Time-traveling epidemiology

6 minute read


Suppose you’re an epidemiologist who recently came into possession of a time-machine. Following an outbreak of a mysterious disease in a small community of individuals, your job is to go back in time to do everything you can in order to curb the spread of the disease. The only information of the system you have is the (i) contact network of the community and (ii) the index case of the mysterious new disease. Your only allowed intervention is the quarantine of a single individual in the population. Of course, you could try to convince the people in the community that you are a time traveling epidemiologist, but they would very quickly dismiss you as a crackpot. Furthermore, you are not allowed to remove the index case, as clever as that may seem.

The interface used to mimic such a scenario is given below. Ultimately, you will decide the nature of the contact network between the individuals and then make your best guess as to which individual should be removed so as to best mitigate the severity of the subsequent epidemic. This type of network can be set in the “Select graph type” dropdown at the top of the menu. The network can be random ($G(n,p)$, or the Erdős–Rényi random graph), small-world, or a network generated with the Barabasi-Albert algorithm. Characteristics of the disease can be controlled using the other slidebars, including infection probability per contact and the recovery rate. Additional options to adjust the graph will appear depending on the particular type of graph you chose at the beginning. Note that the graph is interactive so that you’re able to zoom in and scroll around to make node labels easier to read or to inspect the graph structure more closely.

Selecting individuals in the network will highlight them and their immediate neighbors. After you pick an individual to remove, simply click “Remove node” to remove them from the network. After you remove a node, click on “See results” to see how you did in preventing the spread of the disease! To determine this, some stochastic simulations on the network are ran in the background to see just how effective your choice was in reducing the total number of infected individuals. Simultaneously, various centrality measures will be calculated on the network. For each measure, the highest-scoring node is removed and the same batch of simulations ran on the new network to see how your choice compares to those by the computer. Be patient, as this step requires a bit of computation.

A few finer details about the app: The simulation runs a few hundred stochastic simulations for each measure, as well as the choice of the user, so computation time may be a few seconds before the results show up, especially if the network is large. Note that the simulations are stochastic, so the percent changes may seem a little odd at first, especially if the network is small! For example, even if the computer and the user choose the same nodes to remove, the difference in results could be anywhere around $\pm5\%$. This problem can be mitigated by increasing the number of nodes, but at the cost of computation time (really only a few seconds). The percent change reported is the difference in the total number of infected nodes before and after that individual was removed from the network. A negative difference means that less people were infected after the change was made, while a positive difference indicates that more people ended up infected after a change was made.
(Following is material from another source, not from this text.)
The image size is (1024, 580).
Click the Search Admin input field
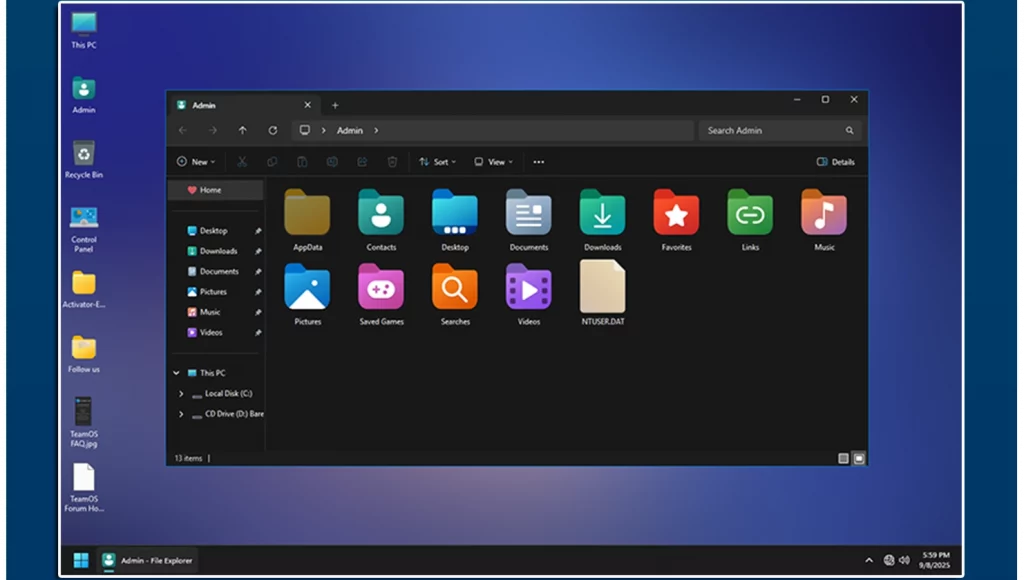770,131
The betweenness centrality used in the simulation is shortest path betweenness centrality. I wanted to include random walk betweenness centrality [2], which is probably much more useful as a centrality measure in this case, but there wasn’t a local function for this in igraph and I was in a hurry to get this app up and running! Perhaps an update later on will include this…
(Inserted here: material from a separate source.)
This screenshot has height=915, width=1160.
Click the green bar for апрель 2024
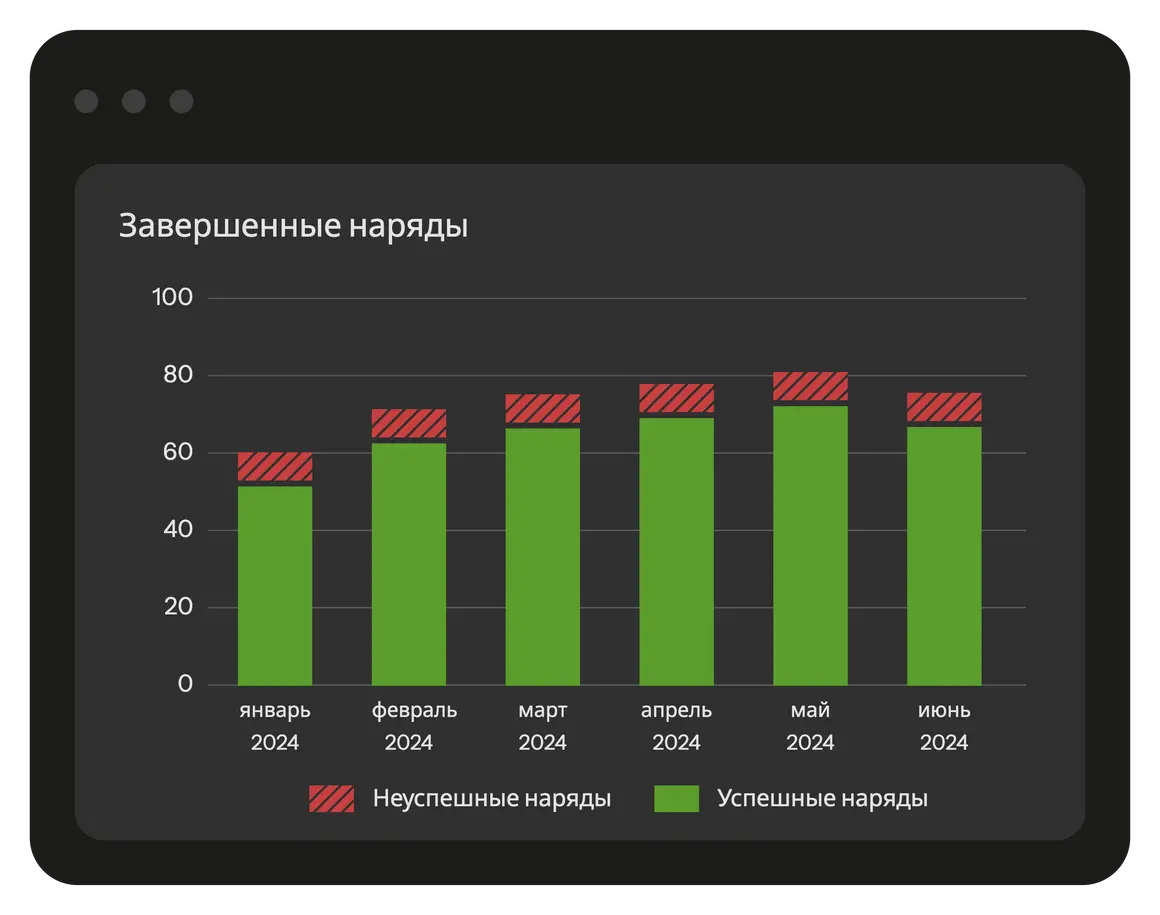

One of the reasons for including the centrality measures bit was not only to add a bit of competition to the challenge (who likes losing to the computer?), but also to compare the effectiveness of each metric in determining the “most important node.” I put this expression in quotes as “most important” can mean a lot of things depending on the context of what you’re studying. Even if the context is rigid, as it is in this case, it can still vary quite a bit depending on the characteristics of the graph used to model the contact structure. As an example, many people when presented with this hypothetical scenario will immediately resolve that the node with the highest degree (i.e. the person with the greatest number of neighbors) should be removed. This isn’t totally unfounded, as this choice seems to work well when the contact structure is random. However, this approach can breakdown if we become a little more creative with our graph generation. If we construct a B-A graph, which has a branch-like structure, the nodes with highest degrees may not be the best choice. In fact, they usually aren’t! Consider as an example the graph shown in Figure 1. If we were to choose the node with the highest degree to remove, this would definitely reduce the total number subsequently infected. Is there a better choice? Observe that there are two nodes that connect the index case to the main “stem” of the network. Obviously removing these would be better, as this would prevent the infection from spreading beyond the branch of the index case!
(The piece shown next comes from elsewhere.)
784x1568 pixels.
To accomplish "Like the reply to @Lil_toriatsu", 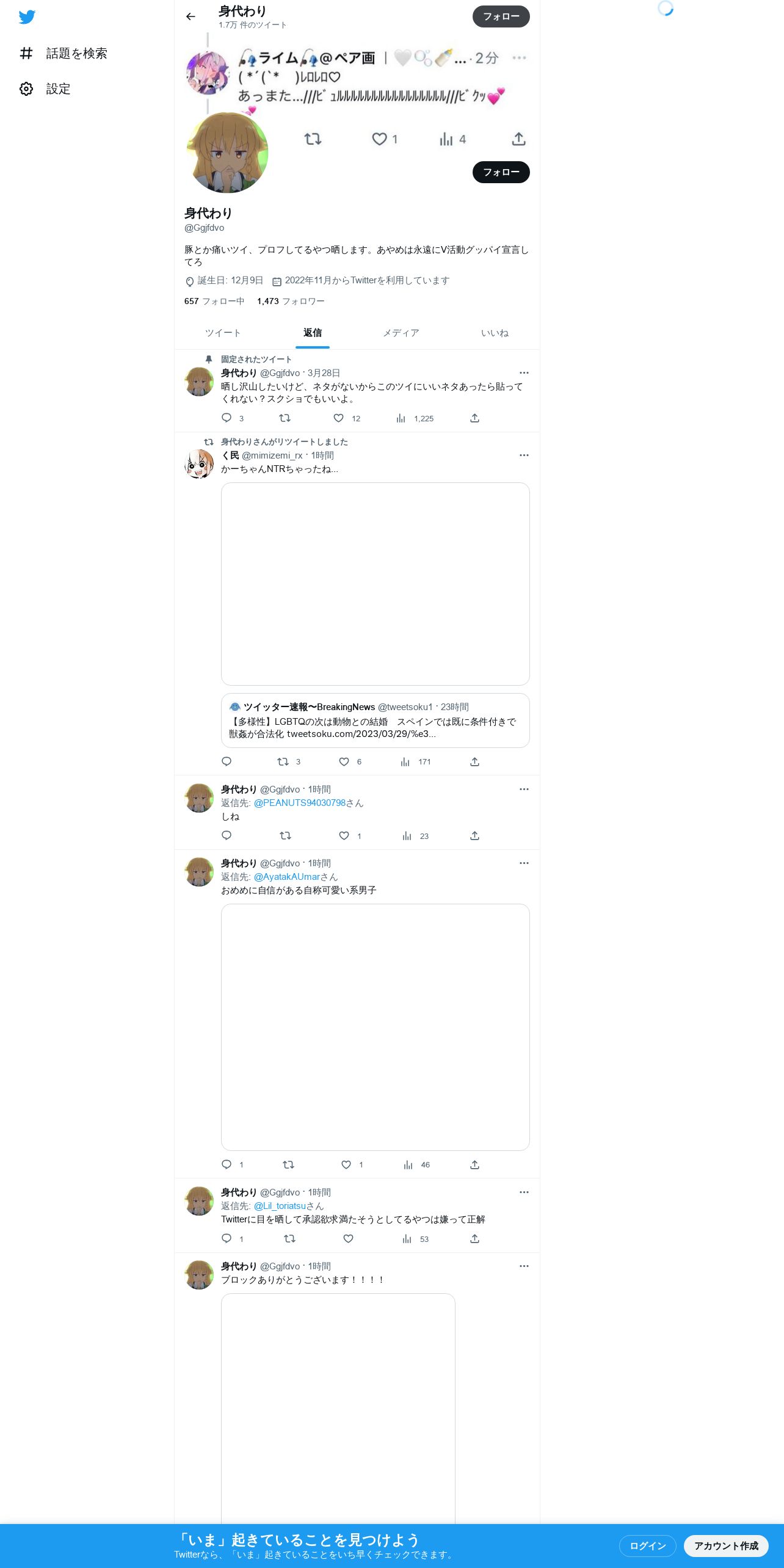I will coord(348,1239).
Figure 1. A high degree doesn't always make a node the best choice to remove.

This is just one example of how centrality measures can be stellar in one context and then completely miss the mark in a different one. Especially for large networks or networks of real systems, it can be quite hard deciding which centrality measure to use!

[1] Newman, M. Networks, Oxford University Press, 2018.

[2] Newman, M. A measure of betweenness centrality based on random walks, Social Networks, 27 (1) 2005, pp. 39-54.